I'd love a blog that explained how investing in stocks with all this irregularity can be done consistently well. I imagine it gets harder and harder.

Just look at LIBOR.



Small investors can only buy on bad news and long where applicable (i.e good company). Bad news and poor technical performance even if for a period is guaranteed almost to be driven down by HFT. And sometimes HFT over does it (maybe on purpose to let the suckers flood back in). I.e. Apple going to 430, Netflix to mid 50s after similar shorts/run ups and battle of machines.

We all will be using HFT soon via proxy or already are. I would say this, possibly in the long run it is better as there will always be HFT algorithms that buy on the dip and take into account technical input as well as human input. Humans are irrational but machines only take a part of that into the algorithm, relying heavily on technicals, futures and news in addition.

But there will also be massive shorting efforts as this used to be a tenured skill, but now a machine can match anyone on shorting. Flash crashes are now always possible but also recover quickly. The only way to change this is to charge more for trades and throttles, then there will always be inequality there as well. This also sort of lessens run away bull runs as well as the machines will always pull back first or buy first if past thresholds are met and futures line up.


> Small investors can only buy on bad news and long where applicable (i.e good company). Bad news and poor technical performance even if for a period is guaranteed almost to be driven down by HFT. And sometimes HFT over does it (maybe on purpose to let the suckers flood back in). I.e. Apple going to 430, Netflix to mid 50s after similar shorts/run ups and battle of machines.

I think Apple's a weird case. They had a "down" quarter, which caused the tech analysts to go all crazy and claim that Apple's a sell. So that caused people to sell, which drove down the price, and dropping below 500 probably triggered a lot of people's stop loss strategies, which drove down the price even more...

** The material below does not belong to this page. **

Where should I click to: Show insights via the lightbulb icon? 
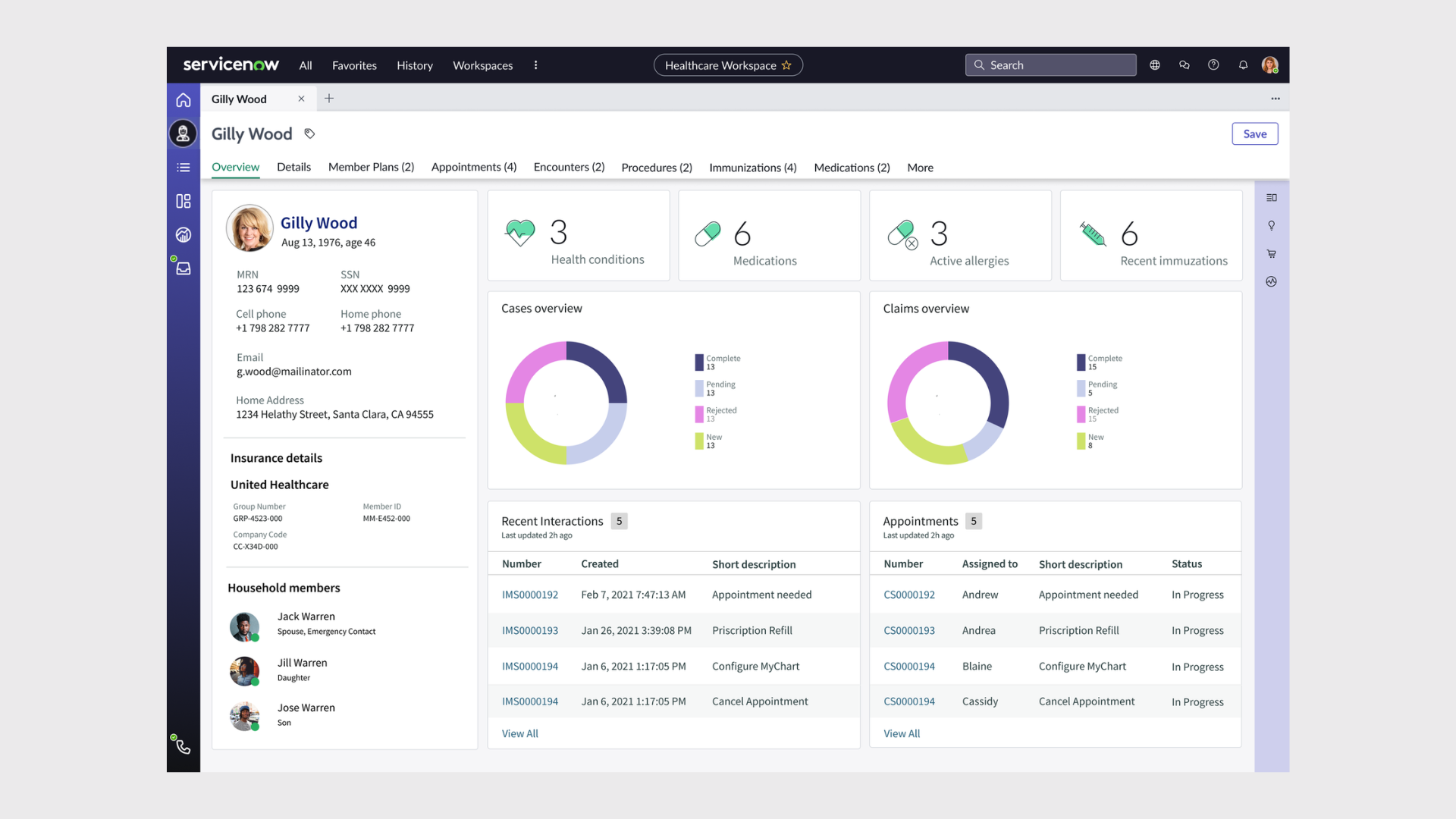(x=1272, y=225)
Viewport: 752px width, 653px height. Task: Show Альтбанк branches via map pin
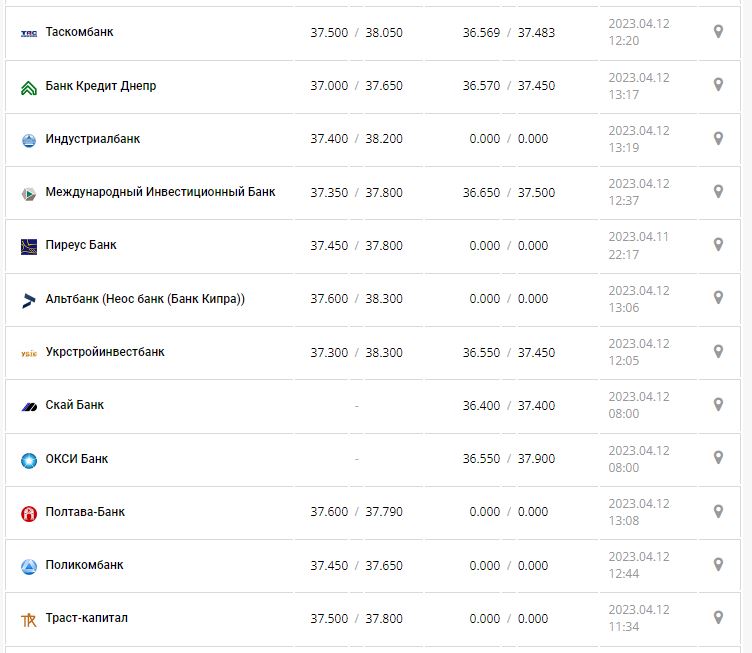[718, 298]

That's not a weird case, that's fairly classic (though utterly irrational) market behaviour.


apple will go lower in the next 12 months, and it has nothing to do with HFT


I agree that corruption is the larger and possibly more pressing issue, but that doesn't seem to be what happened here. I could be wrong of course, but this seems like a technical flaw and not intentional.


Oh no. I definitely don't mean to imply that corruption was involved here.